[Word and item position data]
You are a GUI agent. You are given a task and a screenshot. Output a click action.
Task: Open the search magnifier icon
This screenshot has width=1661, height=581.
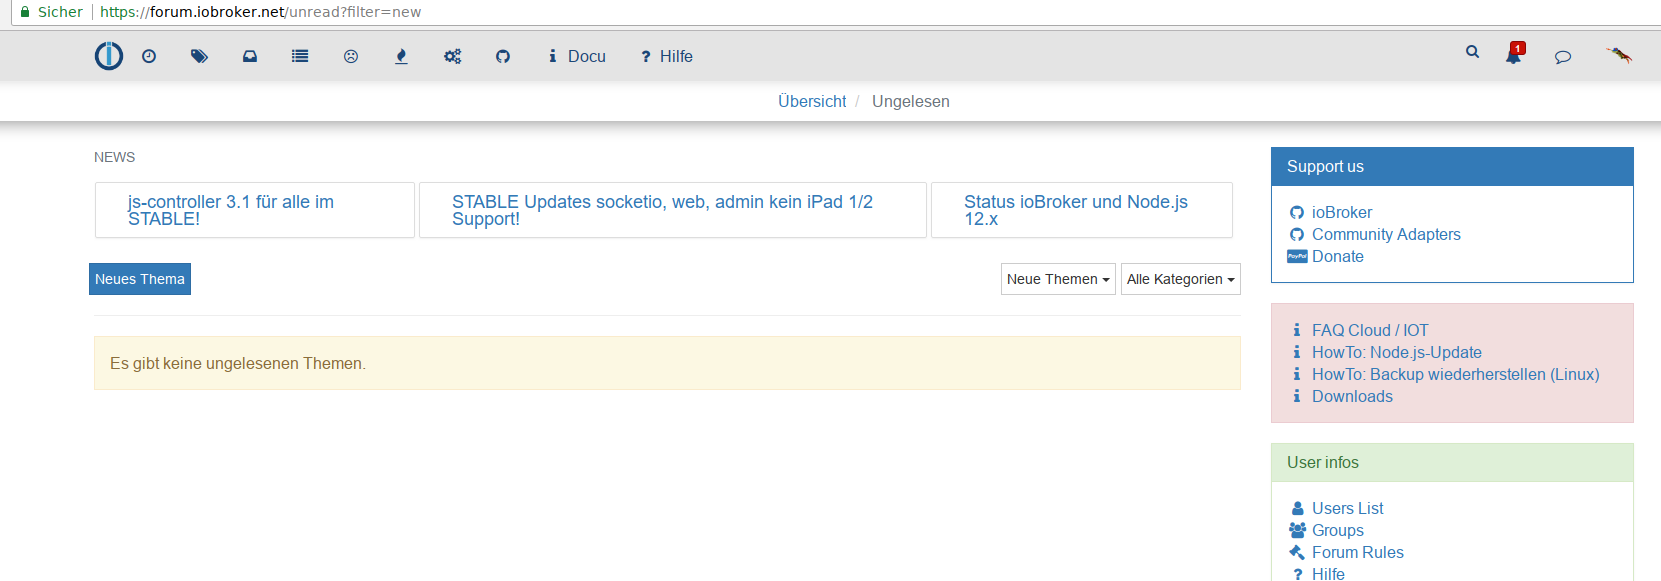coord(1472,52)
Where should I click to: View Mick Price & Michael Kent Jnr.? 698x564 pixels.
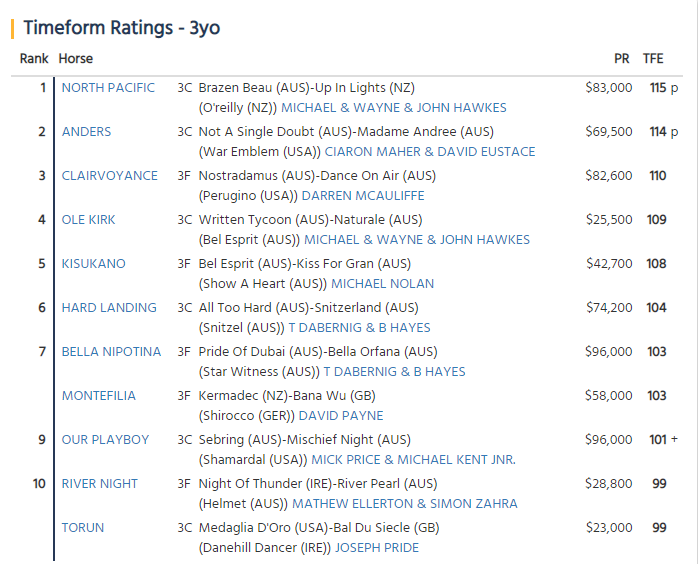pos(414,460)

(Given instruction): Reproduce every entry above, requests included, adding 108 to each coordinate value in the answers. Leave the pictures out.

(Task output):
You are a GUI agent. You are given a task and a screenshot. Output a click action.
Task: Open the search magnifier icon
This screenshot has width=1661, height=581.
coord(1580,160)
Where should I click to: View Mick Price & Michael Kent Jnr.? 698x564 pixels.
pos(522,568)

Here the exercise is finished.